The Administration Agrees with this Recommendation 14
The Administration Partially Agrees with this Recommendation 3
The Administration Does Not Agree with this Recommendation 1
High Risk Issue # 1
Financial Condition and General Fund Reserves

"Continued Diminishing of Financial Reserves Through Overspending"

Administrative Response to State Auditor Recommendations for High Risk Issue #1:

High Risk Area #1 -
State Auditor Recommendations
Response
1. To eliminate its reliance on short-term loans, El Cerrito should address its overspending and its revenue shortfalls as discussed throughout this report The Administration Agrees with this Recommendation – The Administration goal is to not have to rely on a TRAN (Tax & Revenue Anticipation Note) in the future. The City will continue to work with the City Council on implementing strategies to achieve the GFOA recommended reserve levels that will eliminate the need for a TRAN.
2. To ensure that its rising pension costs do not jeopardize the City's ability to provide services to its residents or contribute to potential insolvency, El Cerrito should identify and use alternative methods of paying for the obligation, such as establishing a trust funded by the City or through employee contributions that invests amounts that can be used to pay for future pension benefits and reduce future pension costs The Administration Agrees with this Recommendation – As a first step, the Administration has been focused building its reserve levels. Establishing a Section 115 Trust would be an extension of those efforts. The Administration intends to work with the City Council to recommend establishing a Section 115 Trust or consider other methods to fund CalPERS obligations.
3. To ensure that its policy of allowing individuals to remain as members of City-sponsored health care plans upon retirement does not result in additional costs for the City, El Cerrito should calculate the subsidy it provides to those retirees and charge them for the difference in cost resulting from their inclusion in the health care pool The Administration Agrees with this Recommendation – The Administration intends to work with its benefits broker to determine the cost of the implicit subsidy that is provided to retirees by allowing them to stay on the City's plan (at the retiree's cost), and work with the City Council on implementing this subsidy fee to those respective retirees.

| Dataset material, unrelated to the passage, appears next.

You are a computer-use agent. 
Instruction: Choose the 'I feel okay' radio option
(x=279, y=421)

Administration Response to State Auditor Commentary in High Risk Issue #1:

The Administration understands the City's history regarding expenditures exceeding revenue in nearly every year beginning at the time of the Great Recession in FY 2009-10, continuing through the dissolving of Redevelopment Agencies in California in 2012, through to the previous fiscal year. Nor do we disagree that the City exhausted its General Fund reserves in FY 2016-17 or that the City relies on the issuance of a TRAN (Tax and Revenue Anticipation Notes). All of this information can be found in the City's publicly available Comprehensive Annual Financial Reports (CAFR) which are certified by an independent Auditor, presented to the City Council each year, and are archived on the City's website. This information was the basis for which the new City Manager began action in 2019 to take aggressive steps to solve its budget crisis and to work toward a substantive reserve level.

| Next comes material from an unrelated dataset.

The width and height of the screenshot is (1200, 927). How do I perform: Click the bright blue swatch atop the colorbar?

It should be noted that revenues that have fallen behind anticipated budget amounts in FY 2020-21, particularly in the Recreation Department, as a result of the significant impact of the COVID-19 closures of public spaces since March 2020. The Administration has been actively monitoring this and has been alerting City Council throughout the fiscal year. Based on the Administration's recommendations, the City Council authorized a reduction in the revenue budget and approved a corresponding reduction in expenses to mitigate it, including furloughs and layoffs of staff. The City Manager and Finance Director, per the City's budget monitoring practices, continue to meet with Departments on a regular basis to assess budgetary risks and respond accordingly.

High Risk Issue # 2
Budget Development and Monitoring

"Ineffective Budget Development and Monitoring Practices"

Administrative Response to State Auditor Recommendations for High Risk Issue #2:

High Risk Area #2 -
State Auditor Recommendations
Response
1. El Cerrito should adopt GFOA budgeting best practices that specifically include the following:
  • Using historical trends and analysis as the basis for financial projections.
  • Expanding its monthly revenue and expenditure budget updates to include comparisons to actual results to minimize overspending
  • Establishing procedures to prevent, detect, and correct deviations from adopted budgets during the fiscal year to ensure that departments do not significantly overspend.

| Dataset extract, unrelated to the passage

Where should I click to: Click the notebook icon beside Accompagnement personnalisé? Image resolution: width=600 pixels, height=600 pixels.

The Administration Agrees with this Recommendation – The Administration believes in continuous improvement. The Administration is committed to implementing procedures that hold departments accountable in keeping with best practices.

     The Administration does adhere to GFOA Budgeting Best Practices (such as using historical trends analysis as the basis for projections, monthly updates do include comparison to actuals) and has consistently been awarded the GFOA Distinguished Budget Presentation Award.

2. To ensure accountability in the budget development process, city management should document the assumptions and data used to develop each department's projections of financial activity for the fiscal year. This information should be made available to the city council during the budget review and approval process. The Administration Agrees with this Recommendation – The Administration plans to provide documentation of assumptions and data for Department projections to the City Council. Each Department will continue to be required to submit assumptions with revenue and expense projections as appropriate.
3. To ensure accountability in monitoring the budget, city management should present monthly updates to the city council on the current status of departmental budgets and comparisons to prior year budgeted and actual amounts. City management should promptly seek approval of proposed budget adjustments by department when warranted. City management should also prepare and provide supporting documentation to justify any budget increases. The Administration Agrees with this Recommendation – The Administration will consult with the Financial Advisory Board (FAB) to review the City's current Comprehensive Financial Policy, which calls for budgeting by Fund, to consider the impacts of budgeting by Department. If the FAB recommends and the City Council approves this policy change, the information provided to the City Council will provide justification by Department (including revenues, expenditures, and adjustments).
4. To ensure that it fulfills its duty to guard the fiscal health of the city, the city council should direct staff to provide the information described above and regularly review such documents. The Administration Agrees with this Recommendation – The City Council has directed staff to provide monthly financial reports, and this has been done since mid-2020. The Administration is committed to continuing this practice that includes the recommendations from the State Auditor that are contained in this risk area.
5. To ensure that departments do not exceed their budgeted spending authority, the city should establish and enforce safeguards within its financial system that prevent expenditure from being incurred without appropriate budget authorization. The Administration Agrees with this Recommendation -- The current financial policy and the adopted budget gives the City spending authority at the fund level, which permits departments to balance funding needs with available budgeted funds within the line-item budget. In the short term, the Administration will hold departments accountable to prevent the total departmental budget being exceeded. In the long term, departments will continue to be required to analyze their line item budgets and there are adequate funds before submitting payment requests to Finance.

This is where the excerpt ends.